Yum Cha Style Radish Cake

This is a steamed, savoury cake. And it is gluten free. 

Radish Cake (Yum Cha style)
I'm told that in Hong Kong, this cake is popularly eaten and also gifted to relatives/friends during the Chinese Lunar New Year festivities as its name in Cantonese apparently sounds auspicious (or something like that). 

Many years ago, a good friend shared with me her family recipe for Steamed Yam Cake. I've adjusted her base batter ratio for use with radish - which has a lot more moisture content - instead of yam. And now, I have converted this recipe to be prepared (and if desired, steamed) using the CP.

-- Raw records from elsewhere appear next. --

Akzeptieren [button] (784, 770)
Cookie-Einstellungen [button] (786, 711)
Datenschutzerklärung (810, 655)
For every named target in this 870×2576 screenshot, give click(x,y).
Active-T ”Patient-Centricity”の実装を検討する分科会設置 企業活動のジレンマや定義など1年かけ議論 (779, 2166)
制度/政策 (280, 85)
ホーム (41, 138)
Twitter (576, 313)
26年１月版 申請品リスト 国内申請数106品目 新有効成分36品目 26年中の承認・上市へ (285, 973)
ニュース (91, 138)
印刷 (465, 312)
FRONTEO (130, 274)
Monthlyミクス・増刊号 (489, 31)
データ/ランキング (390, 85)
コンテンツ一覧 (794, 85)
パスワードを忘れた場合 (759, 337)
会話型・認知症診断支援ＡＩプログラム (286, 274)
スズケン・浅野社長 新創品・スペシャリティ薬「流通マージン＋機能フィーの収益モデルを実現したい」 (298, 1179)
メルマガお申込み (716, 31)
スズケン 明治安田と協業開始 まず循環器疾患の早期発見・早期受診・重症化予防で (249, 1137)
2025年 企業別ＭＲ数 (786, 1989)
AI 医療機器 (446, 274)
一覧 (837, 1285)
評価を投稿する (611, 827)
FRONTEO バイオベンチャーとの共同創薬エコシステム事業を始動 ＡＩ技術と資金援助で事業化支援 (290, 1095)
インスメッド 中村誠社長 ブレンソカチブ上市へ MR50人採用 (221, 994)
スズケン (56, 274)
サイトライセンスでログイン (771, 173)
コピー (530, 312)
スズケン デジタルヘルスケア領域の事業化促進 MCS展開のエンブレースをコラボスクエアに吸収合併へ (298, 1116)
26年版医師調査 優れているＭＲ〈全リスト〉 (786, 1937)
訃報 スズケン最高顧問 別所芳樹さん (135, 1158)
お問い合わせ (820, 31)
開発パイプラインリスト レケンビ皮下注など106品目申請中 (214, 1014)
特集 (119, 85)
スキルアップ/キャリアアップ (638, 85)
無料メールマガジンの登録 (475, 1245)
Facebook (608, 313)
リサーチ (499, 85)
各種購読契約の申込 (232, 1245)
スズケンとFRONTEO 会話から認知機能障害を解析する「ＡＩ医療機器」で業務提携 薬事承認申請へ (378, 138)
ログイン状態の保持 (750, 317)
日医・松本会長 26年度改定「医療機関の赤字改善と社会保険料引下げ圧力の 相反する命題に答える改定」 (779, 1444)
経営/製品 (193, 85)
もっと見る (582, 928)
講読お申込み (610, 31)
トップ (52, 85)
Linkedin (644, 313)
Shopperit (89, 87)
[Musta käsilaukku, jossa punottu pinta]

It is usually made as a whole cake and then cut into slices or wedges to serve. Yum cha restaurants traditionally serve it in slices, pan-fried, and with little plates of dipping sauces like hoisin/chilli sauce. It tastes really nice freshly pan-fried so each slice has a nice thin crusty fragrant skin and the inside is warm and soft.

Steamed Radish Cake

600 gms fresh radish (daikon) - peeled, roughly slice into 2 cms slices
2 tablespoons dried shrimps
6-8 pieces dried shitake mushrooms
2 Chinese sausages
4 cloves garlic - peeled
1 teaspoon ground white pepper
4 tablespoons neutral flavoured oil

Batter Ingredients:
1 lt water - mix of soaking liquids and plain water
300 gms fine rice flour
10 gms tapioca flour
1 tablespoon oyster sauce
2 teaspoons salt (or to taste)


Prepare these following ingredients beforehand :-
  1. Shitake mushrooms - wash and soak in boiling water for 1 hour, then remove, squeeze excess water off and remove/discard the hard stalk. Reserve the soaking liquid.
  2. Dried shrimps - rinse and soak in water for 15 minutes. Remove from water and reserve the soaking liquid.
  3. Chinese sausages - soak in water for a few minutes, then peel off the skin and slice into thickness similar to that of the mushrooms.
  4. Slowly pour the soaking liquid from the mushrooms and dried shrimps into a measuring jug, discarding the bottom bit which might have some sediment. Top up with water to make 1 litre. Add this water into the rest of the batter ingredients and stir till batter is lump free. Set aside.

Step 1
Insert MultiBlade into CP bowl. Add radish pieces, pulse briefly a couple of times to coarsely chop radish. Do not over process radish, you need it to resemble grated radish, not puree. Remove and set aside.

Step 2
Without washing CP bowl, and still using MultiBlade, add garlic and pulse 3 seconds. Scrape sides of bowl, then add Chinese sausages, mushrooms, dried shrimps, and pulse briefly till ingredients are coarsely chopped. Change to StirAssist blade. Add white pepper and oil. Launch program Fry P1, increase speed to 1, measuring cup off.

Step 3
Add chopped radish. Launch program Stew P3. Stir the batter to incorporate the flours which might have settled and pour batter thru lid opening into CP bowl whilst program is running. As it cooks, the mixture will become thick.

Step 4
In a large steamer, boil enough water for steamer. Spray a deep 8-inch baking tin with oil. Pour mixture into baking tin, press down and smooth the top with a spatula (you can steam cake in small individual bowls/molds as well). Steam over medium high heat for approximately 30 minutes. It is cooked when a toothpick inserted in the middle comes up with a bit of thick sticky cake on it and not wet batter.

**Note: To steam using the CP, use a baking tin that will fit into the large CP external steaming basket. Arrange a pair of wooden chopsticks 6cms apart in the steaming basket, and place the baking tin on top of the chopsticks (this will enable steam to circulate). Add 2 litres boiling water into a clean CP bowl, no blade. Put steaming basket on top of CP bowl. Cover with steaming lid and put a kitchen towel on top of the lid to keep steam in. Launch program Stew P2, reduce speed to 0. Test for doneness as above.

Step 5
Only cut cake when it is warm (not hot) and serve with hoisin sauce (diluted 50:50 ratio with boiling water) and chilli sauce, garnished with chopped spring onions. If you prefer pan-fried pieces like yum cha restaurants, it is best to make this cake a day before and cooled overnight in fridge so cake is firmer and easier to slice. Pan-fry slices in a non-stick pan with a tablespoon oil till light golden brown.